The Montreal Gazzette article highlights a particular concern for those in Canada regarding a junior college in downtown Montreal:
In Quebec, 11 of the 17 would-be fighters since January all went to Collège de Maisonneuve — and several attended the Centre Assahaba run by Adil Charkaoui, including at least one of the 10 youths stopped at the airport, whose father now blames Charkoaui. Most fighters are males, 15 to 35. What is new is the significant number of minors and girls heading to Syria and Iraq.
Prior to the UN report, in April 2015 the Toronto Star reported on two Collège de Maisonneuve students arrested on terror charges. In February 2015, The Globe and Mail reported on six Montreal students, four believed to have studied at Collège de Maisonneuve, suspected of traveling to the Middle East to join ISIS. Iman Adil Charkaoui is mentioned in both articles.

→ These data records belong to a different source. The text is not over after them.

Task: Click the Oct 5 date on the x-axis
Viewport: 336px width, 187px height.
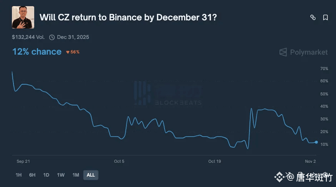Action: click(x=119, y=161)
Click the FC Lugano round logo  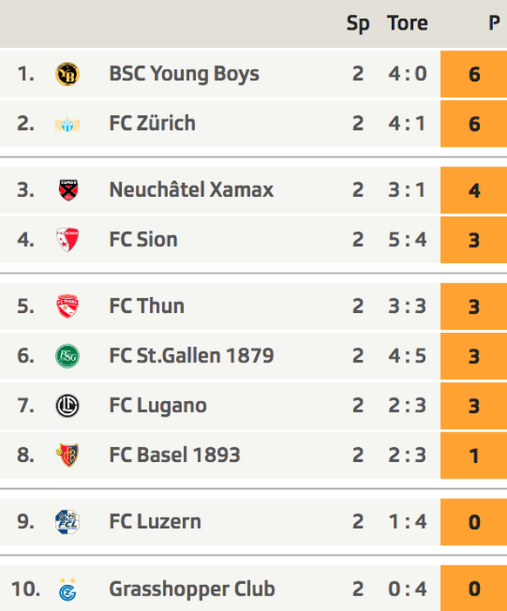click(67, 405)
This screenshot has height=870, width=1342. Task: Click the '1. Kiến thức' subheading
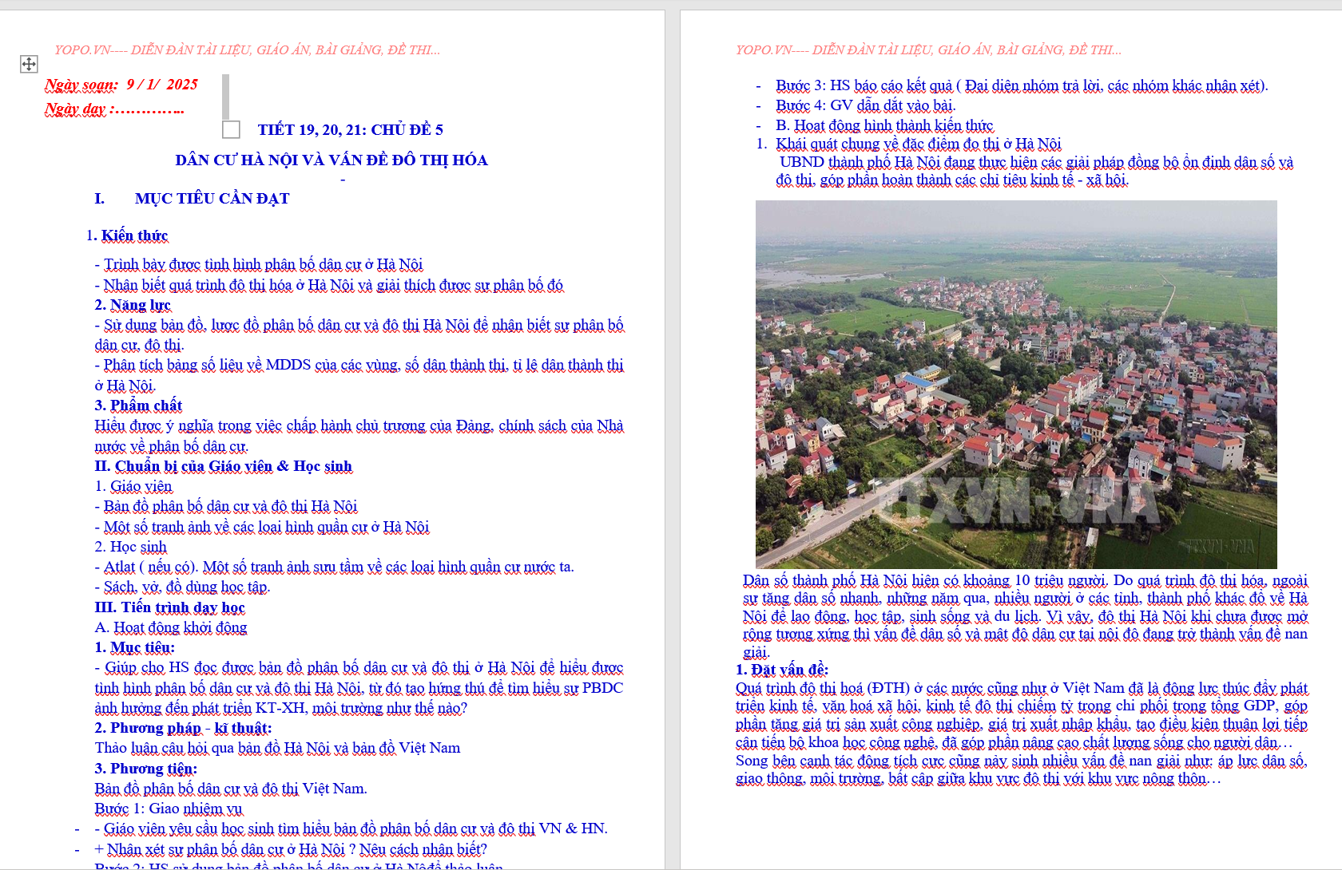pos(128,235)
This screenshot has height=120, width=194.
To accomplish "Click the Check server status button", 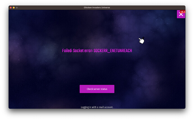I will (97, 89).
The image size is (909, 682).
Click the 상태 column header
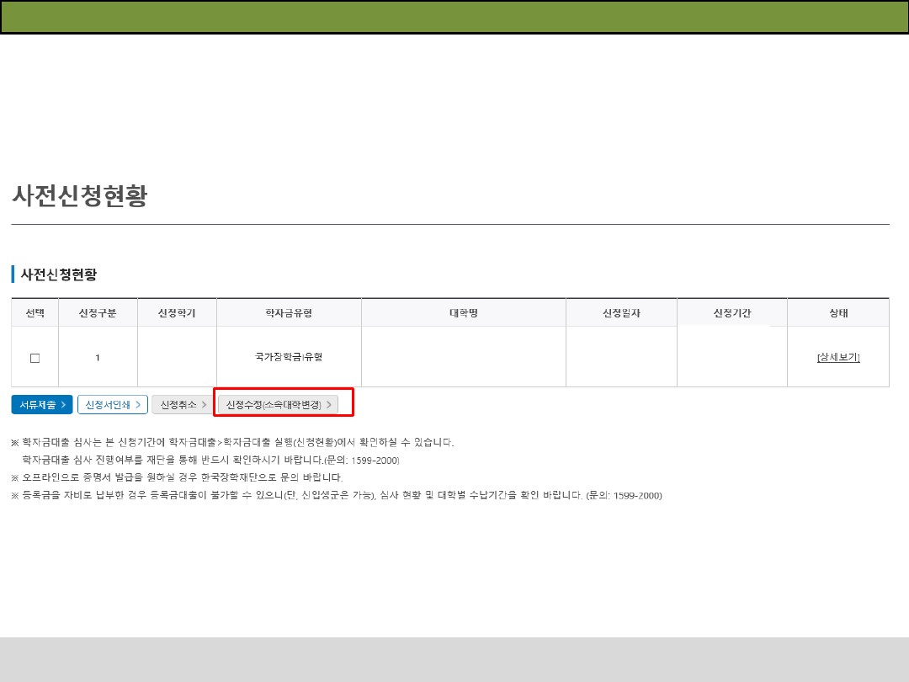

A National Post article notes:
Beginning in the late 1990s, Canadian intelligence officers opened a file on Adil Charkaoui that eventually persuaded them he was a dangerous al-Qaida sleeper agent.

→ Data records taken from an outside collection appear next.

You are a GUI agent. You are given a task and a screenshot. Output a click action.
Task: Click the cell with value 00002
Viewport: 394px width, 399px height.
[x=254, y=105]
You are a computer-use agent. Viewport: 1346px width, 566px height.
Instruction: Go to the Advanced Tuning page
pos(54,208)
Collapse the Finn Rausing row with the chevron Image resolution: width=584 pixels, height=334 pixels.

But after federal prosecutors chose to withdraw their security certificate case against him in 2009 rather than disclose intelligence sources, the Moroccan immigrant slipped from public view.
Today, Charkaoui, 41, has resurfaced as an imam, and he finds himself under a different cloud.
Instead of targeting jetliners or the Montreal subway system, as the Canadian Security Intelligence Service once alleged, he is accused of poisoning the minds of young Quebecers.
Charkaoui has denied any role in radicalization and complained he is the victim of a witch-hunt.
The National Post further reports:
Charkaoui first came to the attention of CSIS when he was spotted in the company of suspected Islamic extremists in Montreal, reports filed as evidence say. Ahmed Ressam, convicted of plotting to bomb Los Angeles International Airport, told CSIS agents that Charkaoui was present at an al-Qaida training camp in Afghanistan in 1998, the documents say. Charkaoui said he was attending Islamic schools in Pakistan at the time.
Ahmed Ressam was convicted in 2001 for a 1999 plot to blow up the Los Angeles International Airport. He was caught attempting to the enter the U.S. through a port in Washington state with explosives in the trunk of his rental car.
Ressam also identified al Qaeda linked Zacarias Moussaoui as an individual he trained with in Afghanistan. Moussaoui pled guilty to a charge of conspiring to kill citizens of the United States as part of the September 11 2001 al Qaeda terrorist attacks.
Based on past information obtained, Charkaoui should certainly be looked at, but additional activities/personnel at the junior college need to be heavily scrutinized as well.